Just as I am, though tossed about
With many a conflict, many a doubt,
Fightings and fears within, without,
O Lamb of God, I come, I come.
– from the hymn, “Just As I Am,” lyrics by Charlotte Elliott
“Just as I am” is an everyday thing. It is not just a salvation invitation song; it’s the way we live. It’s about coming to life with an honest estimation about who you are, what you have, and what you need. It’s about facing life with our doubts, our conflicts and our fears and trusting in the Lord to get us through. The other option is to live in the past. If we don’t live “Just as I am,” we will most likely be caught in the “Just as I was.”
You’ve heard of the woulda, coulda, shouldas. These are the traps “Just as I was” people fall into, and I am very familiar with all of these. In fact, I’ve come up with another version of the Care Bears to explain this. It’s the I Don’t Care Bears. Meet Woulda, Coulda, and Shoulda Bear. I’ve turned them into teddy bears because that’s really what happens when we cling to these excuses. We isolate ourselves by running off like children into a corner hugging our Woulda, Coulda, Shoulda Bears so we don’t have to face into anything.
First, meet Woulda Bear. I would have done this, or I would have done that. If only I had enough money, or that guy wasn’t in my way, or so-and-so had called me in time. Woulda Bears are all about blaming and excusing. It’s always someone else’s fault. This one is as old as Adam when he blamed “the woman you gave me.” Notice he’s blaming God. That’s ultimately what we do when we blame — we blame God — because the buck always stops there. Ask me anything you want to know about this one, because I’ve worn my Woulda Bear thin over the last forty years. It’s lost all of its buttons and some of its stuffing. If I blame the woman God gave me, then I don’t have to be responsible for change. I’m going to go off in a corner and hug my Woulda Bear some more.

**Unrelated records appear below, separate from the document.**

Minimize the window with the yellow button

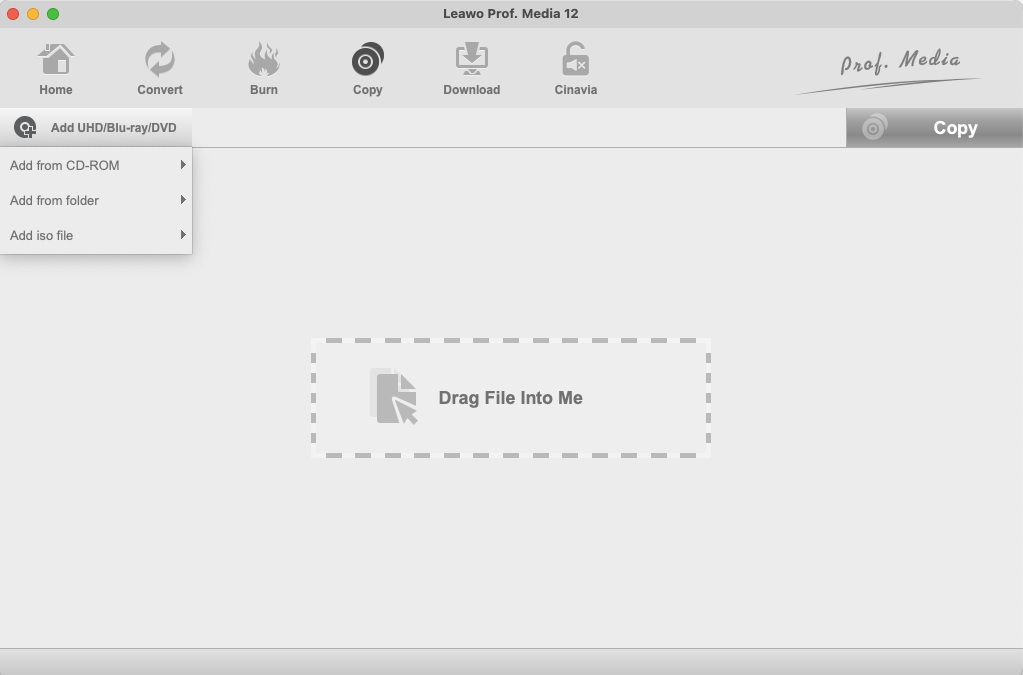point(33,14)
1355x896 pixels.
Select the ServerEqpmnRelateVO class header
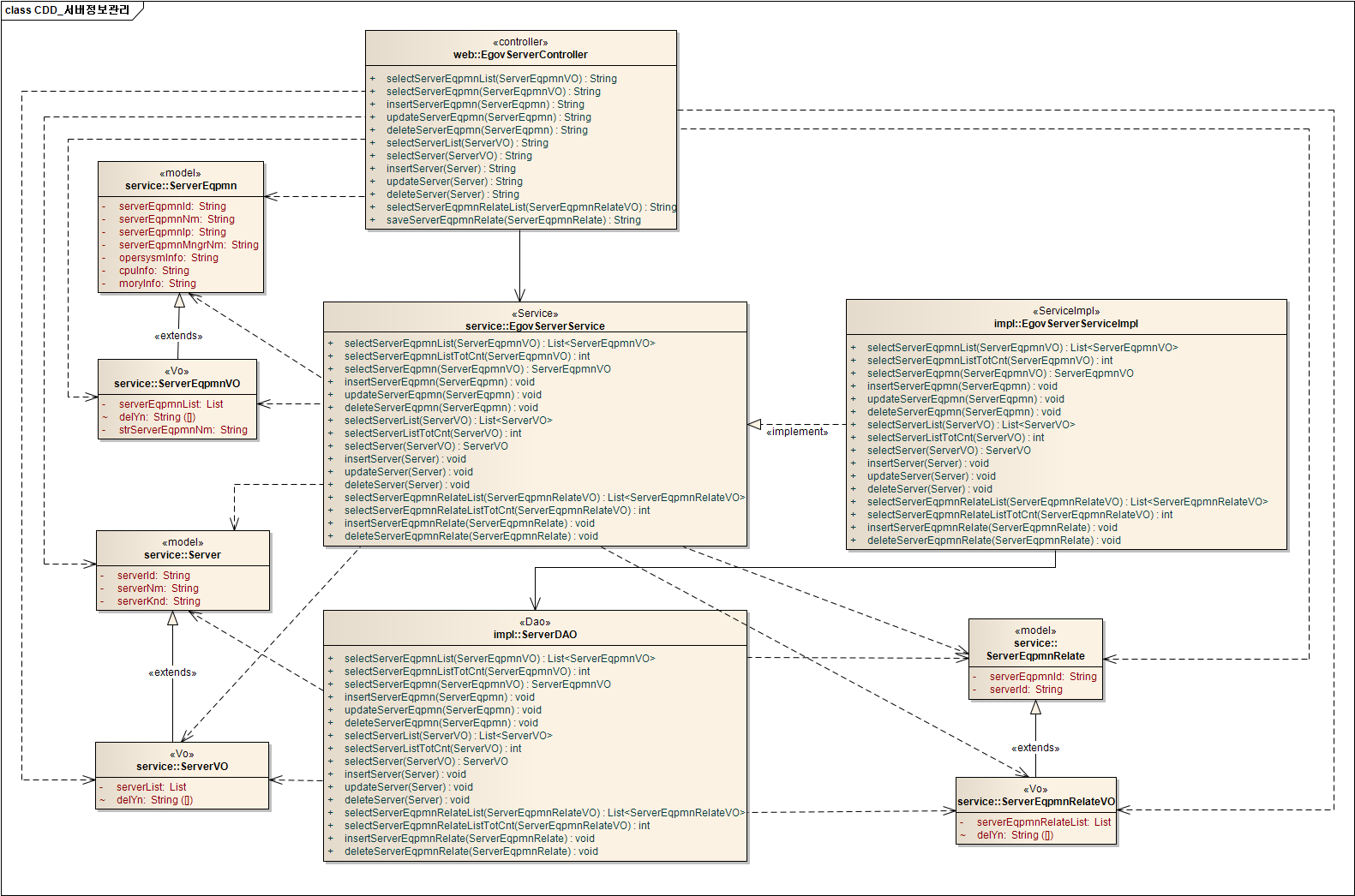(x=1036, y=802)
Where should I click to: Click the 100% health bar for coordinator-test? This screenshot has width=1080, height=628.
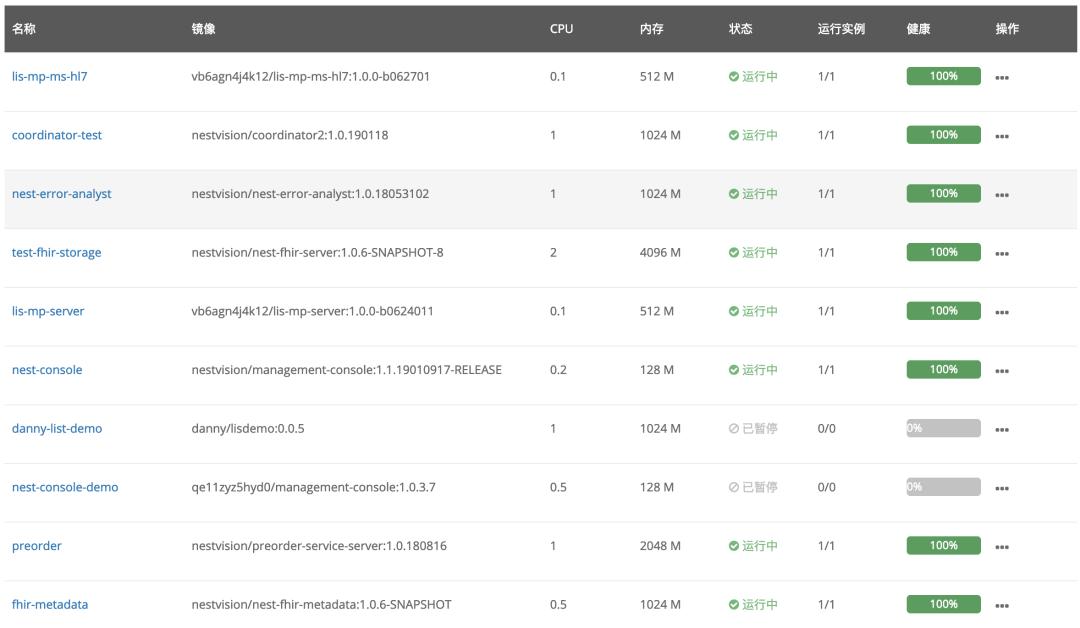click(943, 135)
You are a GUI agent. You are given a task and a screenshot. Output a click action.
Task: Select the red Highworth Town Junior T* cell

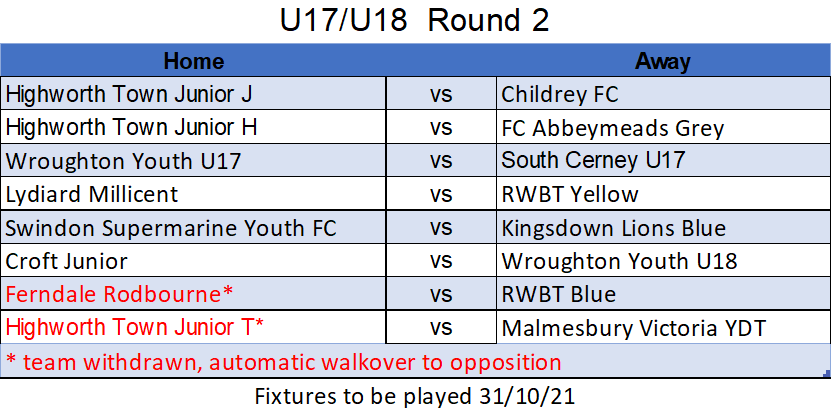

Then there is the Coulda Bear. I could have done the right thing. I could have saved some money for times like this. I could have been a better father. I’ve been hugging my Coulda Bear quite a bit lately related to how I could have made Chandler’s life better. The Coulda Bear is all about regret. It is about constantly rehashing what could have happened if I’d known better, or if I’d done it differently. As long as you hug your Coulda Bear, you will never get to where you are, only where you were.
And finally, there’s the ever-popular Shoulda Bear. This is where we crawl off and wallow in guilt with our Shoulda Bear. I should have called. I should have brought flowers. I should have been thinking of someone other than myself. As with all of these excuses, you can stay here forever and never have to face into the present. It’s a convenient form of isolation. Hug my Shoulda Bear and render myself completely useless.
“Just as I am” means facing into my blame, shame, guilt and regret. This is one time it’s okay to be mean to a teddy bear. Get rid of those I Don’t Care Bears. Beat them up if you have to, or just trash them, and come just as you are to the Lord, out into the open, in front of those you have left in your isolation, and be vulnerable to them and the Holy Spirit. What will happen? I really can’t tell you because I haven’t been there enough. That’s for you and me to find out.
Stop that now! I know you’re wanting to dig through the trash for that Woulda Bear. Don’t even think about it!